Colombian President Juan Manuel Santos has his picture taken with a resident of Toribio on July 11, 2012.

Story highlights

  • There is an explosion before President Juan Manuel Santos arrives
  • "Santos' war hasn't helped anyone here," says a FARC commander
  • "Get out!" villagers yell at Santos in the town square

Boos from residents and occasional gunfire from rebel forces in nearby mountains greeted the arrival Wednesday of Colombian President Juan Manuel Santos in the southwestern town of Toribio, a rebel zone.

Santos, who arrived at noon, was in town to meet with villagers over their demands that both government soldiers and members of the rebel group Armed Revolutionary Front of Colombia leave the area.

Before Santos' noon arrival, Armed Revolutionary Front of Colombia, or FARC, guerrillas fired continuously from mountains surrounding the war-torn town and a heavy explosion jolted the area near the police station.

The explosion occurred 150 meters from where a group of Colombian politicians had gotten out of a helicopter after landing there for a meeting. Witnesses initially said the blast appeared to be a guerrilla attack, but indigenous authorities said the blast may have been an army-controlled explosion of a guerrilla explosive device.

In a display of its muscle, FARC set up a checkpoint of 10 guerillas just outside Toribio and controlled access through the primary route into and out of the town. A FARC commander of the Special Forces of the 6th Front told CNN that "Santos' war hasn't helped anyone here in this zone. He wants to increase the army and the police, which will not bring any benefit to the people or Toribio."

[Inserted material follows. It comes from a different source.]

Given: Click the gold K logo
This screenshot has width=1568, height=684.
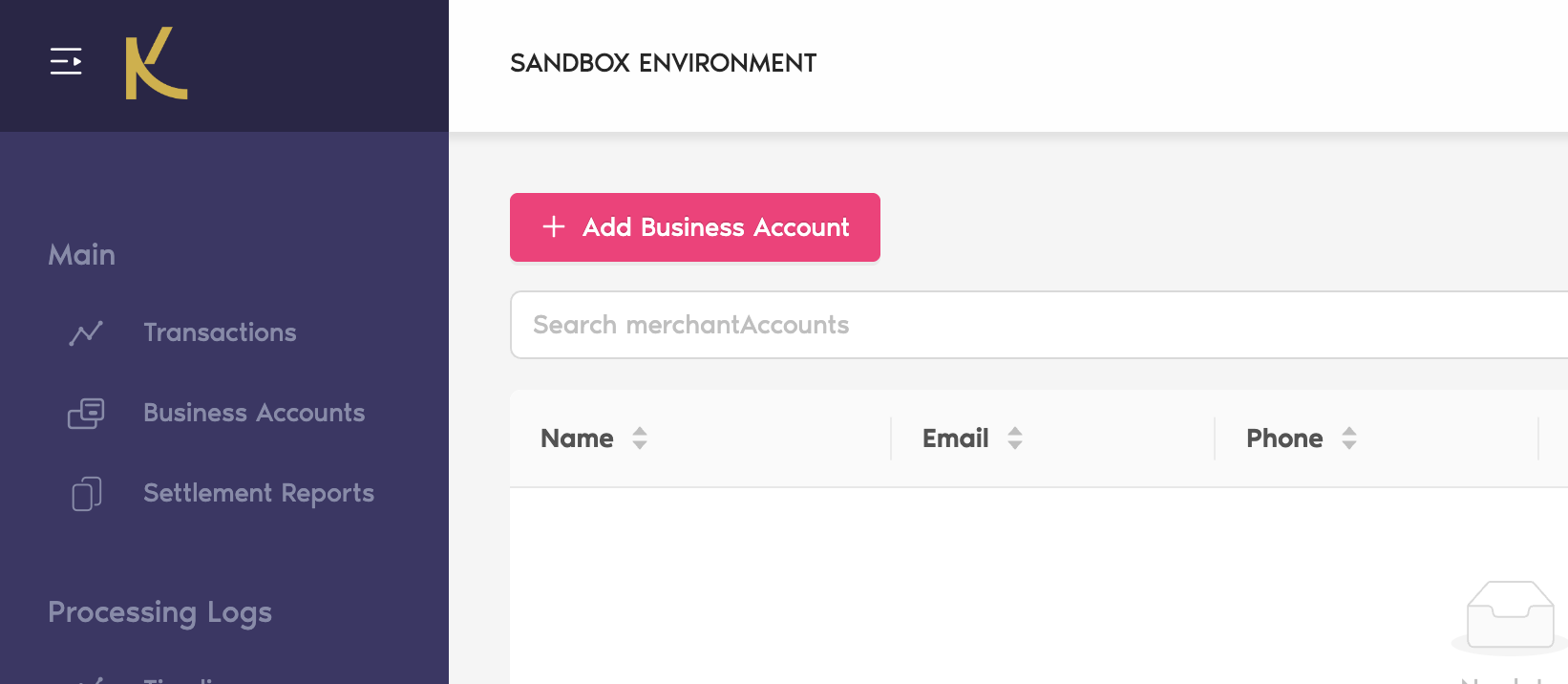Looking at the screenshot, I should [157, 63].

The commander said that if the government were to remove its soldiers from the zone, "FARC would have no reason to remain there," but promised the group would remain as long as the military is there.

Santos walked openly through the town square, where he was met by boos and shouts of "Get out! Get out!" From a distance, bursts of sporadic gunfire could be heard.

"It is good that the president will hear these shots around us as then he will see what it is like for us here every day," said Sigifredo Pavo, president of the Nasa Indigenous Authority.

Santos then met privately with representatives of the indigenous group, a move that outraged some villagers despite Santos' promise to meet with them later.

Dissatisfied with both the president and the FARC, hundreds of members of the local Nasa tribal community split into two groups, one of which marched to the FARC checkpoint and the other to a military compound two hours away by foot. Each carried the same message: Get out of Toribio.

Above the military compound, they raised a white flag of peace and their own indigenous flag.

Santos has seen his ratings among Colombians drop in recent weeks because of the widespread perception that the security situation has gotten out of control during his leadership.